With investors under pressure to prove their ESG credentials and provide enhanced disclosure, they’ll in turn be passing more information requirements along to portfolio companies. That means it’s more important than ever to be in regular conversation with your investors, so that you aren’t caught flat-footed by information requests – and to stay in line with peers and emerging best practices (because demands can accelerate quickly).

It also means there’s an opportunity for ESG-focused companies that are seeking capital. There may be a big rush to ESG assets if funds are faced with the choice between compliance or a name change. The ESG investment fund space may also shrink, which is what happened in the EU when regulators realized that so-called ESG funds were not actually performing screens. As I noted in my book, Killing Sustainability (available to PracticalESG.com members on our “Guidebooks” page):

The EU Commission passed the Sustainable Finance Disclosure Regulation (SFDR), which became effective March 2021. in anticipation of the effective date, however, ESG-tagged investments in Europe shrank by $2 trillion from $14 trillion in 2018 as funds deleted references to ESG, responsible or green in their names/descriptions.

Comments for both of the proposals are due 60 days after the date the proposal is published in the Federal Register. It is interesting that this proposal was given a 60-day comment period initially, in contrast to the climate disclosure rule.

Liz Dunshee

May 26, 2022

State Street’s Annual Stewardship Report

State Street Global Advisors recently issued its annual stewardship report. The 80-page recap details 2021 engagements, voting activity, and explains how SSGA’s ESG function is organized (and new headcount). It gives clues on what to expect in the off-season and next year. Here are some excerpts:

Climate Transition: We are planning a targeted engagement campaign in 2022 to encourage the most significant carbon emitters that we invest in to disclose climate transition plans. SSGA is concerned about “brown-spinning” and wants to see responsible transition planning. The report highlights case studies beginning on page 39. Interestingly, SSGA supported 84% of say-on-climate proposals worldwide, but continues to have reservations that it will insulate directors from accountability.

Board Gender Diversity: In 2022, we expect that all companies we invest in, across the globe, will have at least one woman on their board. If we do not see companies engaging on this topic, we are prepared to vote against the Chair of the board’s Nominating Committee or the board leader. Additionally, beginning in the 2023 proxy season, we will expect boards to comprise at least 30% women directors for companies in major indices in the US, Canada, UK, Europe, and Australia.

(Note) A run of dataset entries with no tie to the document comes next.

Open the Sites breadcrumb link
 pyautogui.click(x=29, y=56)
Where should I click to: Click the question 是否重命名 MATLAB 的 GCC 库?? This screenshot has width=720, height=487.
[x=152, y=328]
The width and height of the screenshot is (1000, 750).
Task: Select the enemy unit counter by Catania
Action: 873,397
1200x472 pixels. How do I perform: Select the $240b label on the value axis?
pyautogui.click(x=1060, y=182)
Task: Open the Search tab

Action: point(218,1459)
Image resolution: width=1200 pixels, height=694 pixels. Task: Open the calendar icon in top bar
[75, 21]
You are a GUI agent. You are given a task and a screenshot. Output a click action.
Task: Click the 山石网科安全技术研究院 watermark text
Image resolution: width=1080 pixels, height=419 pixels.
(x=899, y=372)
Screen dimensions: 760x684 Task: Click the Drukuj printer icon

R-Factor: We currently vote against companies that fail to improve their R-Factor score and show no signs of taking action to improve their score. In 2022, we will continue to vote against companies where we do not see action to improve their score; we will now also vote against companies that show a downward trend in their R-Factor scoring as well as those that consistently underperform their peers in the same market sector.

2022 Engagement Priorities: We will continue to focus on our key stewardship priorities of climate change, diversity, equity and inclusion, human capital management, and effective board leadership. This commitment is clearly demonstrated through material changes to our voting policies. In 2022, we expect to ask companies to report against the recommendations of the Task Force for Climate-related Financial Disclosures (TCFD), and we will publish our own TCFD report. This year we announced that in the upcoming 2022 proxy season we will take voting action against responsible directors if (1) companies in the S&P 500 and FTSE 100 do not have a person of colour on their board and (2) companies in the S&P 500 do not disclose their EEO-1 reports.